Too bad she didn't get weighed on cert. scales, chances are she'll not be caught again.


----------



## Jason (Oct 2, 2007)

Piggie !!! Awesome catch!!!!


----------



## Chapman5011 (Mar 7, 2013)

Do we know if it was also caught with a MATRIX


----------



## simpleman (Oct 20, 2007)

his arms got to be tired holding it out like that. Nice bass.


----------



## Realtor (Oct 1, 2007)

hummmm, are there anymore pictures floating around?


----------



## Fielro (Jun 4, 2012)

Nice sow


----------



## jcoss15 (Oct 11, 2010)

Realtor said:


> hummmm, are there anymore pictures floating around?

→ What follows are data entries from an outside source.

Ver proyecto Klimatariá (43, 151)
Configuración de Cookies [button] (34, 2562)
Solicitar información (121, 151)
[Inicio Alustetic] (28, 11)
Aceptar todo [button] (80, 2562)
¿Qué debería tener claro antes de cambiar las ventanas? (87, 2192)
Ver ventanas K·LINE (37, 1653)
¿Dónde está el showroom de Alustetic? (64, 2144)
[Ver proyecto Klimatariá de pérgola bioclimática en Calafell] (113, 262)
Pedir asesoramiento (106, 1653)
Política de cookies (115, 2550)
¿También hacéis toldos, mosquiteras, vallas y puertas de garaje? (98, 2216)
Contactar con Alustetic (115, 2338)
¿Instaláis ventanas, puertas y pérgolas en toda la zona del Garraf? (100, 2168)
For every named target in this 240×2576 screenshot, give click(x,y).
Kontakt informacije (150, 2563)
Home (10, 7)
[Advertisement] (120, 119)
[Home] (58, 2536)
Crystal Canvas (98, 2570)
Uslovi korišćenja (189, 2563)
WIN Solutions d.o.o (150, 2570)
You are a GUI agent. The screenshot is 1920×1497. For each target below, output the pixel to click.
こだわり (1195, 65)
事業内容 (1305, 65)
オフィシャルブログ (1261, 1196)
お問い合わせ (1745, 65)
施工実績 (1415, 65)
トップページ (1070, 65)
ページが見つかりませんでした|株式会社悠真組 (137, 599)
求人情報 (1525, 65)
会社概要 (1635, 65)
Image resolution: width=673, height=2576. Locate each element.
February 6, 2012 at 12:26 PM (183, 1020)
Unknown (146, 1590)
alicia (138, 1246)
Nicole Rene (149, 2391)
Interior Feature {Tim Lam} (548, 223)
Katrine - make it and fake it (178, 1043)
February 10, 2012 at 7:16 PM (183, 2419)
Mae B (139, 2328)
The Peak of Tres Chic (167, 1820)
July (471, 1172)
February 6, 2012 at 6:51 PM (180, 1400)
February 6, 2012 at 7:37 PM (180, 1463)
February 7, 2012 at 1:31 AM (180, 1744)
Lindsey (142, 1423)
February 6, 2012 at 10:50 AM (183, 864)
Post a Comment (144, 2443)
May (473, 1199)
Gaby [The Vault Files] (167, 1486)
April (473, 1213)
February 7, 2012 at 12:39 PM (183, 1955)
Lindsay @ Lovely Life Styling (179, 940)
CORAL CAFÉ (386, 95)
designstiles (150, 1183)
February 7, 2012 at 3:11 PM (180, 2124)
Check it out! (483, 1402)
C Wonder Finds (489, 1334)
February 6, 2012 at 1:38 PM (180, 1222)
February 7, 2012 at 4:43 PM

I say hmmmm also, big bass no doubt, 19 lbs I think is a stretch...I could just be a bad pic though.


----------



## jcoss15 (Oct 11, 2010)

This one is 18.5 lbs from California, it's the girth that is just ridiculous when they get much over 12 lbs...I'd like to see more pics of the Florida one.


----------